Tuesday, July 15, 2014

Bettie Page Reveals All

Bettie Page Reveals All is a fascinating, if flawed, documentary feature about the world's most iconic pin-up and fetish queen. Page died in 2008 at the age of 85, a famous woman who disappeared at the height of her modelling career to become an enigma. Popularized in part by artist Dave Stevens including a Page-like character in his comic The Rocketeer, Bettie Page's pin-up work saw a resurgence in popularity in the 1980s that continued to grow as the years past. For much of this time, Page was unaware of her return to the spotlight, subsisting on Social Security as she lived a life of anonymity. Eventually, she was located and connected with an agent who ensured she received compensation for the rampant use of her likeness. Her later years were comfortable.

Page rarely appeared in public following her rediscovery, and avoided having her picture taken, as she preferred people remember her as she had looked in the 1950s. Fortunately, before she passed away, she gave extensive interviews about her life, which makes up the bulk of this film. Age had turned her voice gravelly, but hearing her southern accent matter-of-factly discuss this topic or that is fascinating, even if the clip art and stock footage used to illustrate her story in the early going is arbitrary at best.

The fact that Page essentially tells her own story is both the film's greatest strength as well as weakness. Many of the topics she touches on are jarring in their abruptness, one or two sentences at best before moving along. Frustratingly, over and over again she makes a comment that begs for a follow-up question that never comes (the interview was conducted in a Q&A format, but apart from a couple of brief interactions, the interviewer is edited out). Speaking as a professional interviewer (is that even a thing?) the myriad things left unsaid and unexplored are maddening. One example come early on, when discussing Page's education. In high school, she desperately worked to become valedictorian, because Vanderbilt guaranteed full ride scholarships to the top student in every Tennessee high school class. Despite her efforts, she ended up salutatorian, mere tenths of a point behind a male classmate. Instead of a full ride to Vandy, she got a $100 scholarship to Peabody College. The immediate thing that leapt to my mind--and The Wife's as well--was that in 1942, women didn't often pursue higher education. In many cases, they were active discouraged. It doesn't take much imagination to picture a school principal in Tennessee tweaking the grades so that the Vandy scholarship wouldn't be "wasted" on a woman. Page would face gender discrimination--if not outright misogyny--time and again throughout her life, and her valedictorian/salutatorian issue would've added an interesting bit of context. Alas, the question remains unasked, that bit of history unexplored.

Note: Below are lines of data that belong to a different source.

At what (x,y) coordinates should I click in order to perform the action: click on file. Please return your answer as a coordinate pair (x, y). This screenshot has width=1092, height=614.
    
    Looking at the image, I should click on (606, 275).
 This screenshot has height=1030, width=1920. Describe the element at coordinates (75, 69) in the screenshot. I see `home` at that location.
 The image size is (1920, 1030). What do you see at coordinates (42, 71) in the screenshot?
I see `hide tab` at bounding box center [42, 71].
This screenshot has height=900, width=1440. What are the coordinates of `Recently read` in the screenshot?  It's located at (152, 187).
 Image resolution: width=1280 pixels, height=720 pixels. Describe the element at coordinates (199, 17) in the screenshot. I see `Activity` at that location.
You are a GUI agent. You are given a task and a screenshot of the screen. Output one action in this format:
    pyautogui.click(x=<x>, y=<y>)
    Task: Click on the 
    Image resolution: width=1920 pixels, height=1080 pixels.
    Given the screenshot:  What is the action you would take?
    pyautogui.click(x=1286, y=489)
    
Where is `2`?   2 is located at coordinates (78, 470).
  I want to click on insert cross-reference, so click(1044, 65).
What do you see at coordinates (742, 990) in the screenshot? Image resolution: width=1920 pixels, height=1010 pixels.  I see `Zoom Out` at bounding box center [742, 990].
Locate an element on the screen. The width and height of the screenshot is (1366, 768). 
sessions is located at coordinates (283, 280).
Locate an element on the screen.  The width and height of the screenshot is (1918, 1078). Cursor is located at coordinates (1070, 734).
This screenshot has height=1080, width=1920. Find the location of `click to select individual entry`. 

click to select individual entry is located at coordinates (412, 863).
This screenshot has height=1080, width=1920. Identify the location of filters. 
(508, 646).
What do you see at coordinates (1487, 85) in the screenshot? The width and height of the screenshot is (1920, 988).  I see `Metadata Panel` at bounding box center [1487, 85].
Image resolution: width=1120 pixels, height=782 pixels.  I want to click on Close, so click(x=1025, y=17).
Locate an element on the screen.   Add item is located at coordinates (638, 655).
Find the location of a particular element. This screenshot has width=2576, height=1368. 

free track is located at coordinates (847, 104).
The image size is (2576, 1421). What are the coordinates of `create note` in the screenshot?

Despite the wide swath of questions not asked, Page does cover a tremendous amount of territory with her good-humored voice over. Others who played a role in Page's life, from Paula Klaw to Bunny Yeager to Hugh Hefner provide extensive commentary in their own right, either via new or archival footage. Even if their thoughts are not deeply insightful, the anecdotes are certainly entertaining and amusing. A minor annoyance--Paula Klaw actually took the vast majority of the Page photos sold by her brother, Irving Klaw, but the film portrays her more as a business manager than a creative talent. A very interesting revelation involved the mediocre 2005 movie The Notorious Bettie Page, starring Gretchen Mol (the film's worth watching for Mol's impressive turn as Page). At the time it came out, Page was very vocal in her displeasure with it, yet certain scenes that were dismissed as fabrication at the time are confirmed here by Page herself. There were several other points where Page seemed to be fudging the truth some, or simply mis-remembering events. It would've been nice to have some cross references, a corroborating witness or document to back Page up, but this is very much her show and what she says goes unquestioned. For the most part, she's bluntly honest, and it's a credit to her that her solo narrative can carry the film so long.

To be honest, as I watched this film, I was struck more and more by the similarities between Bettie Page and Edna Milton, who I interviewed extensively before she died for my book on the infamous Chicken Ranch (which is still sitting on publishers' desks, looking for a home). Both were born in the 1920s in poor, rural America--Milton in Oklahoma, Page in Tennessee--to dysfunctional families with the Great Depression and World War II disrupting their lives. Neither had children, yet both went through a string of tumultuous marriages while making a living as best they could before abruptly disappearing to anonymity at the height of their fame. There's a difference between pin-up modeling and prostitution, but in 1950s America the distinction was a very narrow one. They survived in an era of rampant discrimination and succeeded despite the deck being stacked against them because of their gender. It's a sobering thought to imaging how many times that same story played out across the country in that era, and how many women didn't have the happy ending Page did, or even Milton's relatively soft landing.

Anyone who is a fan of Bettie Page--devoted or casual--will enjoy this documentary. After a bit of a slow start, it builds momentum and simply dazzles with hundreds of still photographs of Page (many of which I'd never seen, and some never-before published). Her sad descent into schizophrenia is well-chronicled, as is her religious beliefs and efforts to become a missionary. It's all here. Check it out. You'll be glad you did.